Selbstverständlich hat ein Fünfzigjähriger, der wie Herr H. ein Leben lang Handball gespielt hat, hat kein Schultergelenk mehr, dass den anatomischen Idealvorstellungen entspricht. Trotzdem muss in seinem Falle kein Knochensporn am Schulterdach entfernt und kein Teileinriss einer Sehne genäht werden. Diese Untersuchungsergebnisse sind nicht beschwerdeführend. Das rechte Schultergelenk von H. ist frei beweglich und im Grunde beschwerdefrei, nur hat es noch keiner mit seinen Ohren, Augen und Händen untersucht.
Mit den Ohren beginnt das Dilemma. Denn hätten die vorbehandelnden Ärzte dem Patienten zugehört, hätten sie erfahren, dass der Schmerz gelegentlich bis in die Finger der rechten Hand ausstrahlt, diese auf langen Autofahrten sogar taub werden. Klar, Zwangshaltungen der HWS führen bei einem Menschen mit einer komplexen Fehlstellung seines Bewegungsapparates gelegentlich zu tauben Fingern und anderen ausstrahlenden Beschwerden der HWS.
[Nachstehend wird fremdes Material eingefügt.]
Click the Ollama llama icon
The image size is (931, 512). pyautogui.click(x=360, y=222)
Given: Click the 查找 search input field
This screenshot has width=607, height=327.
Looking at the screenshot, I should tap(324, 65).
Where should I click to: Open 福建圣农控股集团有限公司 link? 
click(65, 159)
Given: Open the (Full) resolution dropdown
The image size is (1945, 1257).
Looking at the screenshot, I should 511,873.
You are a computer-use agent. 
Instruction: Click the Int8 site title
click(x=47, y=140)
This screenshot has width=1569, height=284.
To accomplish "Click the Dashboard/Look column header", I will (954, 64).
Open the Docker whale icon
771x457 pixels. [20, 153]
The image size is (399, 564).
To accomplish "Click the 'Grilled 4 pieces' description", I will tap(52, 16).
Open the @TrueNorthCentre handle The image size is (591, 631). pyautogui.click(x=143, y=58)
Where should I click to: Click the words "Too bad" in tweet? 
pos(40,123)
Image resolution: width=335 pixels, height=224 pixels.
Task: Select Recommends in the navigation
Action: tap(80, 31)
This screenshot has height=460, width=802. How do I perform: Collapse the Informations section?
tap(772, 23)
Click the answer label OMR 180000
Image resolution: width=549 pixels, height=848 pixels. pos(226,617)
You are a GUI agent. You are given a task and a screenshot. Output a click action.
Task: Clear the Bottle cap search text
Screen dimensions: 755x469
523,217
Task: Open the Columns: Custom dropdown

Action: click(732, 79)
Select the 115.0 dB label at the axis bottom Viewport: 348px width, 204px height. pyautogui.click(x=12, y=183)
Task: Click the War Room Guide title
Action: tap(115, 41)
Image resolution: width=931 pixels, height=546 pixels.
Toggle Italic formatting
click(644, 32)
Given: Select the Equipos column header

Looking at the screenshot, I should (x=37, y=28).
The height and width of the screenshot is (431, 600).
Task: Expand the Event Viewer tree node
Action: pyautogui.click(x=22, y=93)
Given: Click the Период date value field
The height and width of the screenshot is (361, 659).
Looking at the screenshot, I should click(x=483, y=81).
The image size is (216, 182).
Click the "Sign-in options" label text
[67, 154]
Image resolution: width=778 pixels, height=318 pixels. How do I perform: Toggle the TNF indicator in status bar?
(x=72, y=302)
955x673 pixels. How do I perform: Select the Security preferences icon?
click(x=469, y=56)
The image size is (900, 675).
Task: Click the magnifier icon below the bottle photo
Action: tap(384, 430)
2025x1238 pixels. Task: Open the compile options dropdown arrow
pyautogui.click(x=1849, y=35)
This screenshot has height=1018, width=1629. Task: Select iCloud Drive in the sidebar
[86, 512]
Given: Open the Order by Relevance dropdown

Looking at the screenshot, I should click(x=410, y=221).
Fazit: Beschwerdeführend bzw. -verursachend bei Herrn H. ist ein Verschleiß der rechten Hüfte – leicht- bis mittelgradig. Dies führt unter anderem zum Beckentiefstand rechts. Wenn man also etwas operieren wollte, wäre es die rechte Hüfte. Aber auch das ist bisher nicht nötig.
Zusammen mit der Korrektur seines ausgeprägten Spreiz-Knickfußes per Einlagen, dazu krankengymnastische Therapie und intensives Eigentraining der Hüft- und Wirbelsäulen-, sowie der gesamten Körperstammmuskulatur wurde in den letzten Wochen eine deutliche Beschwerdelinderung erreicht.
Wenn Herr H. jetzt noch zum Zahnarzt geht, wird auch der Rest seiner Schulter-Nacken-Schmerzen beseitigt sein. Ich habe Herrn H. nämlich auch in den Mund geschaut. Den Ersatz von zwei Backenzähnen schiebt er seit zwei Jahren vor sich her. Herr H. wirft sich zwar noch immer jedem anstürmenden Gegner auf den Handballfeld entgegen, aber vor einem Zahnarzt hat er Angst. Nicht sein einziger Zug, der ihn mir sympathisch macht.
Aber sein Aufbiss kann nicht stimmen und ein schiefer Biss führt zu – na, können Sie sich es denken?
Richtig!
…führt zu Halswirbelsäulenbeschwerden, die auch in die Schulter ausstrahlen können.